Now Hongkong Electric Holdings (HEH), a major power supplier in the city, has asked the Government for permission to build a 40-turbine wind farm in on of two locations, each about two miles off the shore of outlying islands.

The company claims the development would make significant improvements to air quality as it would provide enough electricity to annually negate the need to burn 62,000 tonnes of coal.

The potential sites have been identified after taking into account the wind regime, navigation channel, seabed utilities, marine conservation areas, water depths and proximity to Hongkong Electric’s power grid.

“The project is undertaken in support of the Government’s policy of having 1-2% of electricity generated by renewable energy by 2012, said HEH’s chief engineer, Dr Tso Che-wah.

“As land resources are scarce in Hong Kong, the development of offshore wind farm is the only viable option.
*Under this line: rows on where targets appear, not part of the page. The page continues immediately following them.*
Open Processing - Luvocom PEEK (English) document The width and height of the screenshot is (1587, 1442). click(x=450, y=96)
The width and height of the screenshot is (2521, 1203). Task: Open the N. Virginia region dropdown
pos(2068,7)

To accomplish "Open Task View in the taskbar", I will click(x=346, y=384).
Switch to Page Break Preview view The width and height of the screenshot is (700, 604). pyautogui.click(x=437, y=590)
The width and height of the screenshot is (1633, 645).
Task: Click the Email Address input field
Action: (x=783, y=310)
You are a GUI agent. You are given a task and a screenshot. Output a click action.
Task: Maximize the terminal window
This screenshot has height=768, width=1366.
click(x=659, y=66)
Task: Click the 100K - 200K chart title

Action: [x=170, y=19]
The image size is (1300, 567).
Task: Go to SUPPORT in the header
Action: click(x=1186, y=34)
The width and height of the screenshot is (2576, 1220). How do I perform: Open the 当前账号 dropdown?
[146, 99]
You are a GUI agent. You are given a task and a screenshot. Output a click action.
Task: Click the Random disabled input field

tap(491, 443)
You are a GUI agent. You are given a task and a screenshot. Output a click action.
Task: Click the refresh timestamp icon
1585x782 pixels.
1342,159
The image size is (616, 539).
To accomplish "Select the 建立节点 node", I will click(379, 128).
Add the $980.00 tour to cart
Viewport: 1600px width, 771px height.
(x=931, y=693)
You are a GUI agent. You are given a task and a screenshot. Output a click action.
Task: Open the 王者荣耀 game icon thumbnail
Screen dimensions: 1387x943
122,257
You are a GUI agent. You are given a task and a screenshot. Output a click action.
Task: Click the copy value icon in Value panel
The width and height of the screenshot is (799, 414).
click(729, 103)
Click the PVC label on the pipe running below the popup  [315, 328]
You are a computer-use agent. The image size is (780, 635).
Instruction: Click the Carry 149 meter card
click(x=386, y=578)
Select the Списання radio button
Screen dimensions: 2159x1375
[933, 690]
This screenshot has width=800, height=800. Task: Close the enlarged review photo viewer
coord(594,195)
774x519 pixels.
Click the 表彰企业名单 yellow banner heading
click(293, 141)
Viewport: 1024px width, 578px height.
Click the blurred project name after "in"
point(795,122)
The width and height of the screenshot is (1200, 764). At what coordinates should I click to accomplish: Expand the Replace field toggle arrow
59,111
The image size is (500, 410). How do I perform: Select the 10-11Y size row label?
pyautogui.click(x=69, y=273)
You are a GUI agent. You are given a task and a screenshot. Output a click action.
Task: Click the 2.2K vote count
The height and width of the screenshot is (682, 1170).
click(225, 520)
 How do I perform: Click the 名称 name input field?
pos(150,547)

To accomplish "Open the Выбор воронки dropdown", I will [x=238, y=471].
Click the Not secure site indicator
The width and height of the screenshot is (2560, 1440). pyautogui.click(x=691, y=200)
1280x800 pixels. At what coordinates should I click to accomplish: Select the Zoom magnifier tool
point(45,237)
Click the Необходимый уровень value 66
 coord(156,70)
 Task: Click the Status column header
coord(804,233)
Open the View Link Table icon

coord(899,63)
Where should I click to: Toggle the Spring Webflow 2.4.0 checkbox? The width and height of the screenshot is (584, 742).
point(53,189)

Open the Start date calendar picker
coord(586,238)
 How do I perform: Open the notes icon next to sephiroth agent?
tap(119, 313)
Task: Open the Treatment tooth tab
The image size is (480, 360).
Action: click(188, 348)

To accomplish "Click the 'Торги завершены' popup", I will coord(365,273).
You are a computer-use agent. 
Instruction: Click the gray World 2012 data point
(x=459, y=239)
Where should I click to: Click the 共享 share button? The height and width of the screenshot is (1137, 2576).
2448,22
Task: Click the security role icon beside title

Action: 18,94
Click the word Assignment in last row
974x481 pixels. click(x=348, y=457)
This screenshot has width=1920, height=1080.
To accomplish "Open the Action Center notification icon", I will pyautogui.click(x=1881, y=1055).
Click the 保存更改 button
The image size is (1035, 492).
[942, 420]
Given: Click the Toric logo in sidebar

Our plan is to build a total of 40 triple-bladed wind turbines, each of 2.5 MW, at the wind farm which can potentially generate about 175 million units of electricity every year.

“This is enough energy for about 50,000 families in Hong Kong, representing about 1.6% of Hongkong Electric’s electricity output in 2005.”

If given the green light by Government, the initial environmental impact assessment is likely to be completed by the end of 2007, with the wind farm up and running by 2012.